Last edited by a moderator:

Lutfij

Titan
Moderator
Welcome to the forums, newcomer!

There seems to be one more BIOS update pending, which is 2603;
I'd try that and see if it helps your predicament. I'm curious to learn how much of a speed boost you got by running Samsung 990 Pro's in RAID0.

How is it possible that the RAID1 configuration (after BIOS update) was changed from 2x 1TB Samsung to 1x1 TB PNG + 1x1TB PNG ?
It's possible that there was a corruption in your BIOS. We usually advise users to clear their CMOS after flashing their BIOS to the latest version, so prior BIOS settings aren't intact.
 
Oct 12, 2024
3
0
10
Thank you for the response. My initial post was created after all the actions described in the post, and after the first successful boot. The second boot, however, wasn't as good: the comp appears to boot normally, but the wired keyboard and the wired mouse are not working.
Tried everything - switching to different USB ports, restarting the comp etc. - no cigar.
They only work in BIOS (lucky me) - so at least I could revert to the previous version of BIOS - 2301. But the issue (keyboard and mouse) still persists. Both have their lights on - but they simply don't respond.
Since they work in BIOS - I am guessing the USB ports are OK after all.

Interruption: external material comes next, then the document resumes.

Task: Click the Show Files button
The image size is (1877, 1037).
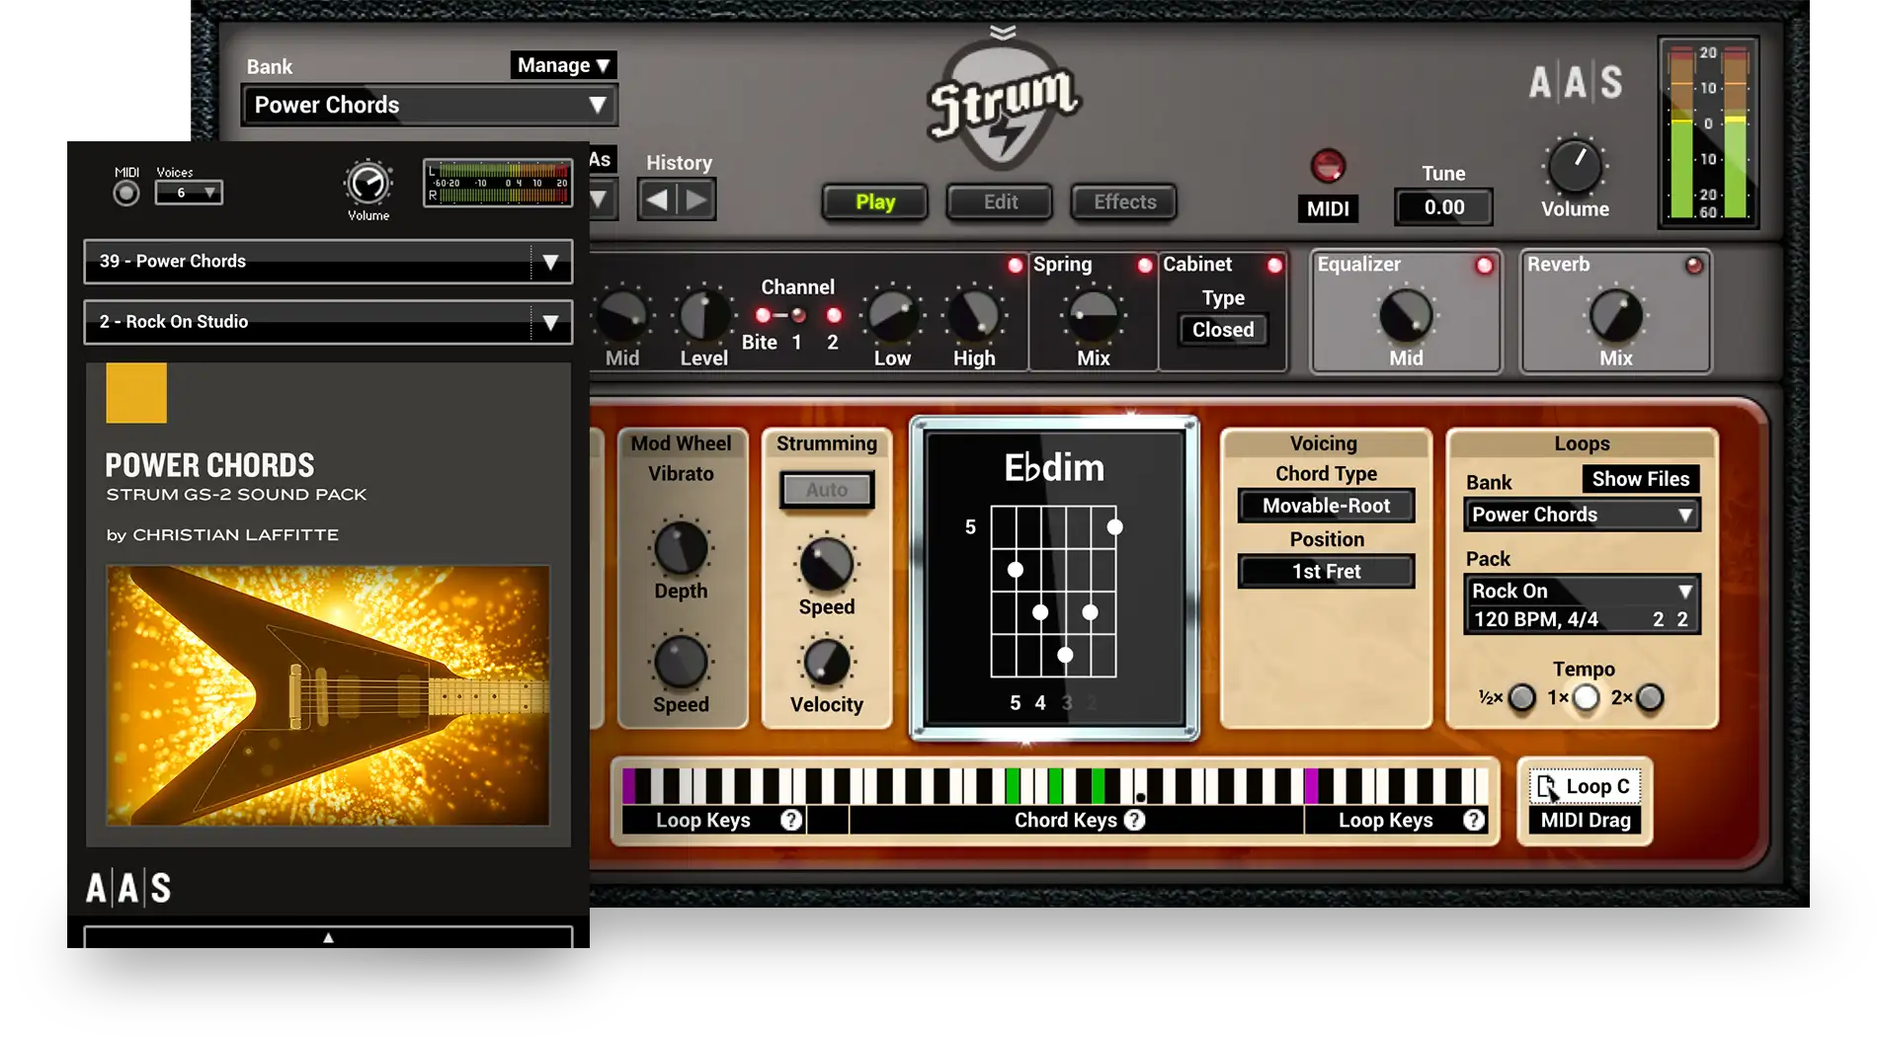Action: pyautogui.click(x=1640, y=479)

After reverting to 2301 - of course the settings for the Hyper card went back to a single M2 slot, which destroyed RAID1 configuration on the Hyper card (system drive). After restoring RAID1 on the Hyper card - the message is that RAID1 is "Rebuilding". I am not even sure that it is actually "Rebuilding" - since in BIOS there is no progress shown.

I am not sure the mouse/keyboard problem has anything to do with the system - please correct me if I am wrong.
I saved the BIOS 2301 current settings in a file, but I guess I can't attach it here...
I am so pissed off that I am seriously considering throwing away both the motherboard and the CPU (both 18 months old and with a pretty price tag) and buying new ones (although both are still on warranty).

Oh, one more thing is happening: after boot - a little window pops up with a message "Access violation at address 04969FA5 in module dip4.dll. Read of address 00000000".
This is probably ASUS vs Corsair link issue...but again, I have no idea how to fix it since I have no access to HDDs...Hopefully RAID1 will rebuild OK in a day or so, but
 
Oct 12, 2024
3
0
10
"I'm curious to learn how much of a speed boost you got by running Samsung 990 Pro's in RAID0."

Regarding the 990 Pro in RAID0 - hard to say, as I made many changes.
But having 20-80 million read/write operations to SATA HDD slows down the analysis for sure.
Let's say this:
With default NASTRAN configuration (RAM, CPUs etc) the job was taking 10 hrs.
Changing the NASTRAN configuration (increasing RAM available and enabling all 32 CPUs) shortened the job to 4 hrs.
Increasing the RAM from 64 to 128 GB and assigning the scratch area on Samsungs 990 Pro further reduced the analysis time to about 40-70 minutes.
Not bad :)
The 990 Pro are FAST...to say the least.